● **What the task requires**:
Reproduce the data below word for word, changing nothing.

>>>

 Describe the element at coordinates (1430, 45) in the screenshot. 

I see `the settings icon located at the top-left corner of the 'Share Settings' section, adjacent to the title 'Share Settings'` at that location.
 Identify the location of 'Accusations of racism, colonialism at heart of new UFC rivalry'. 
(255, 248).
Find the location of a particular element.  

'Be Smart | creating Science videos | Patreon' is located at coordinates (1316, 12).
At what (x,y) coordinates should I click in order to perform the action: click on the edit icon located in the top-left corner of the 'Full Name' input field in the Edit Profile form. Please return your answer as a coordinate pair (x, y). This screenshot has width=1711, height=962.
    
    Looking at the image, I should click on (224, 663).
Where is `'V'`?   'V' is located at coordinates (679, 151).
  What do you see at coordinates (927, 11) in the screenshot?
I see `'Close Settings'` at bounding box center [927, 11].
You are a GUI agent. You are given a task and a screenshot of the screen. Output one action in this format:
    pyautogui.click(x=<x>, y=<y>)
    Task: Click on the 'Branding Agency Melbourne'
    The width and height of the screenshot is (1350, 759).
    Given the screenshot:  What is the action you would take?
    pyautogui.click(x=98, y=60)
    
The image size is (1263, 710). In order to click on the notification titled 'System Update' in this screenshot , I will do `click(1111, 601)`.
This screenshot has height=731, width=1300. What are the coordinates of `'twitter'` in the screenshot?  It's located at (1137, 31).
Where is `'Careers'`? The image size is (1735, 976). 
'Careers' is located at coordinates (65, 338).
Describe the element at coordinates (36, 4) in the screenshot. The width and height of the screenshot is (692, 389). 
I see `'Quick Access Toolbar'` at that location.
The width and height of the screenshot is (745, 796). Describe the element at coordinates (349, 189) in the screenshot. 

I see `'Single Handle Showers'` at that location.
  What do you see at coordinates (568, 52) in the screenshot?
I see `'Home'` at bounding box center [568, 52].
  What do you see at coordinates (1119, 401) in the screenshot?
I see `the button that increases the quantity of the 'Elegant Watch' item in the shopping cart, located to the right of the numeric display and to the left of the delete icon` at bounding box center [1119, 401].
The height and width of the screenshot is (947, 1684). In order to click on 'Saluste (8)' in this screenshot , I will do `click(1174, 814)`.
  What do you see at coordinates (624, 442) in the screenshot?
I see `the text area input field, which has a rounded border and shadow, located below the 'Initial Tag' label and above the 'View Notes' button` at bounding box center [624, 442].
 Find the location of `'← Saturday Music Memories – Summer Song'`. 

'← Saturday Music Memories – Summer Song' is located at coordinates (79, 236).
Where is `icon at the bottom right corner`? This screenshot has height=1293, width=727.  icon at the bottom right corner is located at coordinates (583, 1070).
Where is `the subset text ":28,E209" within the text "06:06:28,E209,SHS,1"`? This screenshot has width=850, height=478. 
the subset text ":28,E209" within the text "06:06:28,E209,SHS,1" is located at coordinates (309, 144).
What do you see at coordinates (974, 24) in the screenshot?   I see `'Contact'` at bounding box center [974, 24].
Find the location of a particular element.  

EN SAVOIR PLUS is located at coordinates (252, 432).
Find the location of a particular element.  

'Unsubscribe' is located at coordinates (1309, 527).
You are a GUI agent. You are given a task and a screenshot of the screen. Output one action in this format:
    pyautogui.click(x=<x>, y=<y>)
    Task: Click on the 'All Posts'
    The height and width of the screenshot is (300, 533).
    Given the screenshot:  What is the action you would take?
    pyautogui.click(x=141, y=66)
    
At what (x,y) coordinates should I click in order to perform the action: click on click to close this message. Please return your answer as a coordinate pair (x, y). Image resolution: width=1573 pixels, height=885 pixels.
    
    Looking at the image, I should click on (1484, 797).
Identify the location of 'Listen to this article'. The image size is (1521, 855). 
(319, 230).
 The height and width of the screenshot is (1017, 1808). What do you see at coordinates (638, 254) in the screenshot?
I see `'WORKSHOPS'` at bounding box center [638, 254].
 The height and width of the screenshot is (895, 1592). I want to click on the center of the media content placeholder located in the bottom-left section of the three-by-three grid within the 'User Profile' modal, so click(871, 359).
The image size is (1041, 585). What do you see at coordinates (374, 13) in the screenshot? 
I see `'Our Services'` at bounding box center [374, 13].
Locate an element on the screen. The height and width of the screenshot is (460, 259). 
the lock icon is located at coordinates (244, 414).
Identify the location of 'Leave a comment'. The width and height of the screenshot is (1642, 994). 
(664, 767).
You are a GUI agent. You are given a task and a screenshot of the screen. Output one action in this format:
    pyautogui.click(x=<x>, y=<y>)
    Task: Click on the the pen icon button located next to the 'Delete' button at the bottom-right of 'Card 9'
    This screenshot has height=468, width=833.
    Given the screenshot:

<<<

● **The reply**:
 Describe the element at coordinates (1430, 45) in the screenshot. 

I see `the settings icon located at the top-left corner of the 'Share Settings' section, adjacent to the title 'Share Settings'` at that location.
 Identify the location of 'Accusations of racism, colonialism at heart of new UFC rivalry'. 
(255, 248).
Find the location of a particular element.  

'Be Smart | creating Science videos | Patreon' is located at coordinates (1316, 12).
At what (x,y) coordinates should I click in order to perform the action: click on the edit icon located in the top-left corner of the 'Full Name' input field in the Edit Profile form. Please return your answer as a coordinate pair (x, y). This screenshot has width=1711, height=962.
    
    Looking at the image, I should click on (224, 663).
Where is `'V'`?   'V' is located at coordinates (679, 151).
  What do you see at coordinates (927, 11) in the screenshot?
I see `'Close Settings'` at bounding box center [927, 11].
You are a GUI agent. You are given a task and a screenshot of the screen. Output one action in this format:
    pyautogui.click(x=<x>, y=<y>)
    Task: Click on the 'Branding Agency Melbourne'
    The width and height of the screenshot is (1350, 759).
    Given the screenshot:  What is the action you would take?
    pyautogui.click(x=98, y=60)
    
The image size is (1263, 710). In order to click on the notification titled 'System Update' in this screenshot , I will do `click(1111, 601)`.
This screenshot has height=731, width=1300. What are the coordinates of `'twitter'` in the screenshot?  It's located at (1137, 31).
Where is `'Careers'`? The image size is (1735, 976). 
'Careers' is located at coordinates (65, 338).
Describe the element at coordinates (36, 4) in the screenshot. The width and height of the screenshot is (692, 389). 
I see `'Quick Access Toolbar'` at that location.
The width and height of the screenshot is (745, 796). Describe the element at coordinates (349, 189) in the screenshot. 

I see `'Single Handle Showers'` at that location.
  What do you see at coordinates (568, 52) in the screenshot?
I see `'Home'` at bounding box center [568, 52].
  What do you see at coordinates (1119, 401) in the screenshot?
I see `the button that increases the quantity of the 'Elegant Watch' item in the shopping cart, located to the right of the numeric display and to the left of the delete icon` at bounding box center [1119, 401].
The height and width of the screenshot is (947, 1684). In order to click on 'Saluste (8)' in this screenshot , I will do `click(1174, 814)`.
  What do you see at coordinates (624, 442) in the screenshot?
I see `the text area input field, which has a rounded border and shadow, located below the 'Initial Tag' label and above the 'View Notes' button` at bounding box center [624, 442].
 Find the location of `'← Saturday Music Memories – Summer Song'`. 

'← Saturday Music Memories – Summer Song' is located at coordinates (79, 236).
Where is `icon at the bottom right corner`? This screenshot has height=1293, width=727.  icon at the bottom right corner is located at coordinates (583, 1070).
Where is `the subset text ":28,E209" within the text "06:06:28,E209,SHS,1"`? This screenshot has width=850, height=478. 
the subset text ":28,E209" within the text "06:06:28,E209,SHS,1" is located at coordinates (309, 144).
What do you see at coordinates (974, 24) in the screenshot?   I see `'Contact'` at bounding box center [974, 24].
Find the location of a particular element.  

EN SAVOIR PLUS is located at coordinates (252, 432).
Find the location of a particular element.  

'Unsubscribe' is located at coordinates (1309, 527).
You are a GUI agent. You are given a task and a screenshot of the screen. Output one action in this format:
    pyautogui.click(x=<x>, y=<y>)
    Task: Click on the 'All Posts'
    The height and width of the screenshot is (300, 533).
    Given the screenshot:  What is the action you would take?
    pyautogui.click(x=141, y=66)
    
At what (x,y) coordinates should I click in order to perform the action: click on click to close this message. Please return your answer as a coordinate pair (x, y). Image resolution: width=1573 pixels, height=885 pixels.
    
    Looking at the image, I should click on (1484, 797).
Identify the location of 'Listen to this article'. The image size is (1521, 855). 
(319, 230).
 The height and width of the screenshot is (1017, 1808). What do you see at coordinates (638, 254) in the screenshot?
I see `'WORKSHOPS'` at bounding box center [638, 254].
 The height and width of the screenshot is (895, 1592). I want to click on the center of the media content placeholder located in the bottom-left section of the three-by-three grid within the 'User Profile' modal, so click(871, 359).
The image size is (1041, 585). What do you see at coordinates (374, 13) in the screenshot? 
I see `'Our Services'` at bounding box center [374, 13].
Locate an element on the screen. The height and width of the screenshot is (460, 259). 
the lock icon is located at coordinates (244, 414).
Identify the location of 'Leave a comment'. The width and height of the screenshot is (1642, 994). 
(664, 767).
You are a GUI agent. You are given a task and a screenshot of the screen. Output one action in this format:
    pyautogui.click(x=<x>, y=<y>)
    Task: Click on the the pen icon button located next to the 'Delete' button at the bottom-right of 'Card 9'
    This screenshot has height=468, width=833.
    Given the screenshot:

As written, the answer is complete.